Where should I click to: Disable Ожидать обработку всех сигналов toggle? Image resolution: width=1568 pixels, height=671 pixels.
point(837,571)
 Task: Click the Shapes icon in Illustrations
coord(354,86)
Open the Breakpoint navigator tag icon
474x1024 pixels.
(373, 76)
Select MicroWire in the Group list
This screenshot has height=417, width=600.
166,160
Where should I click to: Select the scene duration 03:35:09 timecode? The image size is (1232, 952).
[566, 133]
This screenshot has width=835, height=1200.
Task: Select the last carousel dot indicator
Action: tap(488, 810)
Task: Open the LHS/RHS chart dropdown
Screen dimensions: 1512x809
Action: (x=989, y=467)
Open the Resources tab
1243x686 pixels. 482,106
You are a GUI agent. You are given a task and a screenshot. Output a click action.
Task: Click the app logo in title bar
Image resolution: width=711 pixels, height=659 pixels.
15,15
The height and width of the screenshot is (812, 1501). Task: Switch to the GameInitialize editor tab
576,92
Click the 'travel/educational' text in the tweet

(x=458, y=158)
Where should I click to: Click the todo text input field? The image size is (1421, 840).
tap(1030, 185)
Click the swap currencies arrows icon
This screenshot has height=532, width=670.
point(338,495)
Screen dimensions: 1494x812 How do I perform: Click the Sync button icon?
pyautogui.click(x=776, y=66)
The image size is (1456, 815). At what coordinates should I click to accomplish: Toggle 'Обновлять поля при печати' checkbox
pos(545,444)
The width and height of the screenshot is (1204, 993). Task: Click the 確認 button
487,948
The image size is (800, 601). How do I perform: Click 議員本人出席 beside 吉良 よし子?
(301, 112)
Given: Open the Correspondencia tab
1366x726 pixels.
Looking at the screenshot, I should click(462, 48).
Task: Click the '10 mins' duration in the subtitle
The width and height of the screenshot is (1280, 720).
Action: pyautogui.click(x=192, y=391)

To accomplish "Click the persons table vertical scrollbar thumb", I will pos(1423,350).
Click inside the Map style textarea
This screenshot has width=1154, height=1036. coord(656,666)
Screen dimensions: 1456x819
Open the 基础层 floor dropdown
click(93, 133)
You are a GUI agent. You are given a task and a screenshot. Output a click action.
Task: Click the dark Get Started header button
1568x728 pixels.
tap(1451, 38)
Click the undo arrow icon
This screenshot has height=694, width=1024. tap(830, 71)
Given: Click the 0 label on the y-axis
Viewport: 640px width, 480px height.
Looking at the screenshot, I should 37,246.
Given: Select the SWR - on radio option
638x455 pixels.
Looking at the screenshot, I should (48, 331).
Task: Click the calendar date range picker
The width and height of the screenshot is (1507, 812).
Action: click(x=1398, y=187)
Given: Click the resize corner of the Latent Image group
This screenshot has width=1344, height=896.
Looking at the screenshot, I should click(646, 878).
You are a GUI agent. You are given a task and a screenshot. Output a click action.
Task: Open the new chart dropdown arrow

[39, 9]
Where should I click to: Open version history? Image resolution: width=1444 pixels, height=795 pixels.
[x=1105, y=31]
====================
## 练习目标
将上面的全部条目逐行整理成编号列表，空行不计入。

## 参考答案
1. Where should I click to: Disable Ожидать обработку всех сигналов toggle? Image resolution: width=1568 pixels, height=671 pixels.
2. point(837,571)
3.  Task: Click the Shapes icon in Illustrations
4. coord(354,86)
5. Open the Breakpoint navigator tag icon
6. 474x1024 pixels.
7. (373, 76)
8. Select MicroWire in the Group list
9. This screenshot has height=417, width=600.
10. 166,160
11. Where should I click to: Select the scene duration 03:35:09 timecode? The image size is (1232, 952).
12. [566, 133]
13. This screenshot has width=835, height=1200.
14. Task: Select the last carousel dot indicator
15. Action: tap(488, 810)
16. Task: Open the LHS/RHS chart dropdown
17. Screen dimensions: 1512x809
18. Action: (x=989, y=467)
19. Open the Resources tab
20. 1243x686 pixels. 482,106
21. You are a GUI agent. You are given a task and a screenshot. Output a click action.
22. Task: Click the app logo in title bar
23. Image resolution: width=711 pixels, height=659 pixels.
24. 15,15
25. The height and width of the screenshot is (812, 1501). Task: Switch to the GameInitialize editor tab
26. 576,92
27. Click the 'travel/educational' text in the tweet
28. (x=458, y=158)
29. Where should I click to: Click the todo text input field? The image size is (1421, 840).
30. tap(1030, 185)
31. Click the swap currencies arrows icon
32. This screenshot has height=532, width=670.
33. point(338,495)
34. Screen dimensions: 1494x812 How do I perform: Click the Sync button icon?
35. pyautogui.click(x=776, y=66)
36. The image size is (1456, 815). At what coordinates should I click to accomplish: Toggle 'Обновлять поля при печати' checkbox
37. pos(545,444)
38. The width and height of the screenshot is (1204, 993). Task: Click the 確認 button
39. 487,948
40. The image size is (800, 601). How do I perform: Click 議員本人出席 beside 吉良 よし子?
41. (301, 112)
42. Given: Open the Correspondencia tab
43. 1366x726 pixels.
44. Looking at the screenshot, I should click(462, 48).
45. Task: Click the '10 mins' duration in the subtitle
46. The width and height of the screenshot is (1280, 720).
47. Action: pyautogui.click(x=192, y=391)
48. To accomplish "Click the persons table vertical scrollbar thumb", I will pos(1423,350).
49. Click inside the Map style textarea
50. This screenshot has width=1154, height=1036. coord(656,666)
51. Screen dimensions: 1456x819
52. Open the 基础层 floor dropdown
53. click(93, 133)
54. You are a GUI agent. You are given a task and a screenshot. Output a click action.
55. Task: Click the dark Get Started header button
56. 1568x728 pixels.
57. tap(1451, 38)
58. Click the undo arrow icon
59. This screenshot has height=694, width=1024. tap(830, 71)
60. Given: Click the 0 label on the y-axis
61. Viewport: 640px width, 480px height.
62. Looking at the screenshot, I should 37,246.
63. Given: Select the SWR - on radio option
64. 638x455 pixels.
65. Looking at the screenshot, I should (48, 331).
66. Task: Click the calendar date range picker
67. The width and height of the screenshot is (1507, 812).
68. Action: click(x=1398, y=187)
69. Given: Click the resize corner of the Latent Image group
70. This screenshot has width=1344, height=896.
71. Looking at the screenshot, I should click(646, 878).
72. You are a GUI agent. You are given a task and a screenshot. Output a click action.
73. Task: Open the new chart dropdown arrow
74. [39, 9]
75. Where should I click to: Open version history? Image resolution: width=1444 pixels, height=795 pixels.
76. [x=1105, y=31]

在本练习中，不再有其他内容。